Lembro-me da vez que você roubou um Karmann-Guia e me levou para dar uma volta alucinante por Higienópolis. Só me dei conta de que era roubado quando vi a ligação direta... ê medo!
Você era um passador de fumo como nunca mais vi na vida...
Na década de setenta, tirando os a favor dos militares, uns estavam na política clandestina – para derrubar a ditadura –, outros eram cabeludos e queimavam fumo, pelo menos os que queriam mudar o mundo sem ser pelas armas. Eu era desses segundos. Não conhecia ninguém na época com outras escolhas.

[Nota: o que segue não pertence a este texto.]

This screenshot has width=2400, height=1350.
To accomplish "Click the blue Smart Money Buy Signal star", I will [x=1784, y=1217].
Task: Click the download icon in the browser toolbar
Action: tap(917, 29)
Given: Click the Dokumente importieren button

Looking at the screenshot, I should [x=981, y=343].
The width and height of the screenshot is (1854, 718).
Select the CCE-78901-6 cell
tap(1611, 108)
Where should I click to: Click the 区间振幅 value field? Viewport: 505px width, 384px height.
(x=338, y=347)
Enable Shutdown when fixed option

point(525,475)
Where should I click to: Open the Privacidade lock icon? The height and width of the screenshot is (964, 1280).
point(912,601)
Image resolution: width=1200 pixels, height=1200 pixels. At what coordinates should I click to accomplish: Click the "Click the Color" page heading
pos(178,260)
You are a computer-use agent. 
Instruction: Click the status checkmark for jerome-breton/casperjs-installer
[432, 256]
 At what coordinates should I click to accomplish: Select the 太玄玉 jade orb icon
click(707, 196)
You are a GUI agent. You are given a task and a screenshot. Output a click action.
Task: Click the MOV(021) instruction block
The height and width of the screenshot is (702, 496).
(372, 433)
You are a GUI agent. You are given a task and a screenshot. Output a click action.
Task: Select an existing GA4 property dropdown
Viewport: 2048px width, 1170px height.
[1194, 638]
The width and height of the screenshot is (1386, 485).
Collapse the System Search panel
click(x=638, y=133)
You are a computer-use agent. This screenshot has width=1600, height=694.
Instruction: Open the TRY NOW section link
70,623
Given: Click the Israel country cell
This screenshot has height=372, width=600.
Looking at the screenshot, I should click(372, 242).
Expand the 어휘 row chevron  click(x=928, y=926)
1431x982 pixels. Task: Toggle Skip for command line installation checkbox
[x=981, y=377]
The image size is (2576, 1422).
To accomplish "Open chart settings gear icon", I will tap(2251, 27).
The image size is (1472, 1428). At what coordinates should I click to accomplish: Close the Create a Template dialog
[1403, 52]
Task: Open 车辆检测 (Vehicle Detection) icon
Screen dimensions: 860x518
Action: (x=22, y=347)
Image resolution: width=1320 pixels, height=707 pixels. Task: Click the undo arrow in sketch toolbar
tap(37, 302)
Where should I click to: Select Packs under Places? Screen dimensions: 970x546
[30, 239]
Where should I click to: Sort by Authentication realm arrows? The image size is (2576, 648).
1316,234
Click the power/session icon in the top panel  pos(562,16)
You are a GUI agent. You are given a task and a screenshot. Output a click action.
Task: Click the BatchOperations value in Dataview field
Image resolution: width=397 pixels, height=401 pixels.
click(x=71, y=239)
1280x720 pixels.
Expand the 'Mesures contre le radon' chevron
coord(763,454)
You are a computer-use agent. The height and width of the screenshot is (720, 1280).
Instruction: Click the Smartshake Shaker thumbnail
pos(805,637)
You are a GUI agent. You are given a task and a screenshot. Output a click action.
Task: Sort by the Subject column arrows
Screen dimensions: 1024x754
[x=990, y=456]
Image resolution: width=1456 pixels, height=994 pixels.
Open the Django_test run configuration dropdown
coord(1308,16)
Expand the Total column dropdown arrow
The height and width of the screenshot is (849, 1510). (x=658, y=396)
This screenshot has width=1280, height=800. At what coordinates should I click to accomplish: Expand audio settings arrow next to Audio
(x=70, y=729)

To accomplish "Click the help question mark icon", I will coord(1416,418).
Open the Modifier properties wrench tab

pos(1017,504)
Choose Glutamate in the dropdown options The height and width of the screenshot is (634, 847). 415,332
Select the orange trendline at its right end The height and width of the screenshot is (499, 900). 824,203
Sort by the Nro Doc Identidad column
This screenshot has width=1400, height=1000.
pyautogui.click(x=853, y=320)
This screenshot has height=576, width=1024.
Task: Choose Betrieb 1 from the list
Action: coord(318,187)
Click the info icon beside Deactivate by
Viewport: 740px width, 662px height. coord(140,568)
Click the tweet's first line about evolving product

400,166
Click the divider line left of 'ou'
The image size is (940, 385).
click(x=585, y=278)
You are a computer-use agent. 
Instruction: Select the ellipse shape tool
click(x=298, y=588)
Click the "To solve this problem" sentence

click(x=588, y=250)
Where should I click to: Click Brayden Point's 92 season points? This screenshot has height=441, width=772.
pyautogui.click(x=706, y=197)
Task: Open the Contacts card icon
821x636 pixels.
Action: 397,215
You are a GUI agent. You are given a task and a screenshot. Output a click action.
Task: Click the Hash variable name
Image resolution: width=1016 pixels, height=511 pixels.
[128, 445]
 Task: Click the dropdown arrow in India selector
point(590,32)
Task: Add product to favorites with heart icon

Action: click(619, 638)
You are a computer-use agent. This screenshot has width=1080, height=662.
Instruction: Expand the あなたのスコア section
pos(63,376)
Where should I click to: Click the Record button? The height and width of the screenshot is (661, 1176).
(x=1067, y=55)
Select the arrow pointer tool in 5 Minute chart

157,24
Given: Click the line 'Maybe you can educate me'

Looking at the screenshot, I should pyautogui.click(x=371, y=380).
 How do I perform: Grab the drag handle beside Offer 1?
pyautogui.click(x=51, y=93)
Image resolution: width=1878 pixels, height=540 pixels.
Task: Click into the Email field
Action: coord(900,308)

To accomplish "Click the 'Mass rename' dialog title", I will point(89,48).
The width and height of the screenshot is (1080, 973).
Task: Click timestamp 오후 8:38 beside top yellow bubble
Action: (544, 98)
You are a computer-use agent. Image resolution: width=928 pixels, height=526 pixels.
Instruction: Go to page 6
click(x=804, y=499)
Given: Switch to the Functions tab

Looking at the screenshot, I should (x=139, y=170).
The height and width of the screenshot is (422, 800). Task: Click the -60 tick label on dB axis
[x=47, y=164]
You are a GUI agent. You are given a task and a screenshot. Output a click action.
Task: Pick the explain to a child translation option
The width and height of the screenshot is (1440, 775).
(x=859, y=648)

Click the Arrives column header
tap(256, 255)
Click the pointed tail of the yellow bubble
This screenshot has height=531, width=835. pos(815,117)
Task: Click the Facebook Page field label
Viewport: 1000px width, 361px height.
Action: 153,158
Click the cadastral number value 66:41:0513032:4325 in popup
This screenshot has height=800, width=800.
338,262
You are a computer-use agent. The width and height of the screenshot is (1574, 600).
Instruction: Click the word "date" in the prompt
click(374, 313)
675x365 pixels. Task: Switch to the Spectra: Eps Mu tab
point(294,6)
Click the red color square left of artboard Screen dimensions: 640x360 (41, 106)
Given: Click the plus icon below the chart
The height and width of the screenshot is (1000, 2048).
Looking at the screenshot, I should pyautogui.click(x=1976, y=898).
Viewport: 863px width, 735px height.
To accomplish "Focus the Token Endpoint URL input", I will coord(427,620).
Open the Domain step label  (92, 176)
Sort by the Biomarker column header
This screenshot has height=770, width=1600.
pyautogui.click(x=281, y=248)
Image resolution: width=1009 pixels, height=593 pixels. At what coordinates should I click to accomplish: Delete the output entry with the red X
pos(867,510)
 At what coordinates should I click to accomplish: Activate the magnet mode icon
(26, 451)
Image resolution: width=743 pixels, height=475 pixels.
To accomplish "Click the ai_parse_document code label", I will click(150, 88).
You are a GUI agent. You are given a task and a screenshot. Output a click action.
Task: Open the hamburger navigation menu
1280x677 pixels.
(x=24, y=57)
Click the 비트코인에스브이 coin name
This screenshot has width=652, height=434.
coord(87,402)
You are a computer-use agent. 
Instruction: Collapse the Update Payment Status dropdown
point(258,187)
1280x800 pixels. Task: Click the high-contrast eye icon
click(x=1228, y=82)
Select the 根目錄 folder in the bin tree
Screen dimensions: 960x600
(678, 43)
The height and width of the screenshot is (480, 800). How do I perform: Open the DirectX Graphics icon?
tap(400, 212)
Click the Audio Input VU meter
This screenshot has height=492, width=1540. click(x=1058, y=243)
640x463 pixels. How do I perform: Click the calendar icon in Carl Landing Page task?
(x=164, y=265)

Organizado, você tinha uma agenda com nomes, telefones e quantidades habituais. Vendia as “bolsas” (era assim que se chamavam) todos os dias de segunda a sexta. Lá pelas nove da manhã, aparecia no meu quarto para usar o telefone e combinar as entregas do dia. Nunca mais do que cinco. Todas meticulosamente pesadas e fechadas em saquinhos plásticos.
Mas você queria mesmo era ser desenhista ou arquiteto...
Ouvi as histórias de suas conquistas, das sacanagens que tinham feito com você e das que você tinha feito de troco, das escapadas por um triz, como aquela lá no Riviera, lembra? Teve aquela vez que, marotíssimamente, induzimos o dono do cortiço a falar sobre maconha, do quanto ele era esperto e sabia reconhecer “maconheiros” de longe. Demos tanta risada dos maneirismos e das falas de “expert” dele, lembra disso?
É, João... Antes daquela viagem para o Mato Grosso, para comprar uma partida de fumo, você pediu para dormir no meu quarto, não queria ficar sozinho, você me disse. Coisa inédita. Achei um privilégio ficarmos conversando até tarde.
Uns dias depois, alguém me acordou logo de manhã e me mostrou a manchete de jornal com o acidente em que você morreu. Você e aquele moleque que te acompanhou para levantar uma grana.
Foi a única vez, que me lembre, que fiquei em choque. Demorei mais de meia hora para entender e integrar o que tinha acontecido. Nem quando morreu meu filho ou quando meu pai se foi, tive reação igual. Acho que é por ter sido a minha primeira morte.
Posso lhe dizer, até com certo orgulho, que quando achei o depósito, na sua sala de visitas, com todas as diferentes amostras de fumo, catalogadas, separadas em saquinhos, e um primoroso trabalho escrito, classificando cada tipo por efeito, potência e origem, uma coisa que ninguém sabia que você fazia, resolvi dividir tudo entre seus amigos. Todos os que eu conhecia fumaram do seu arquivo secreto em sua homenagem. Foram um ano e um episódio inesquecíveis.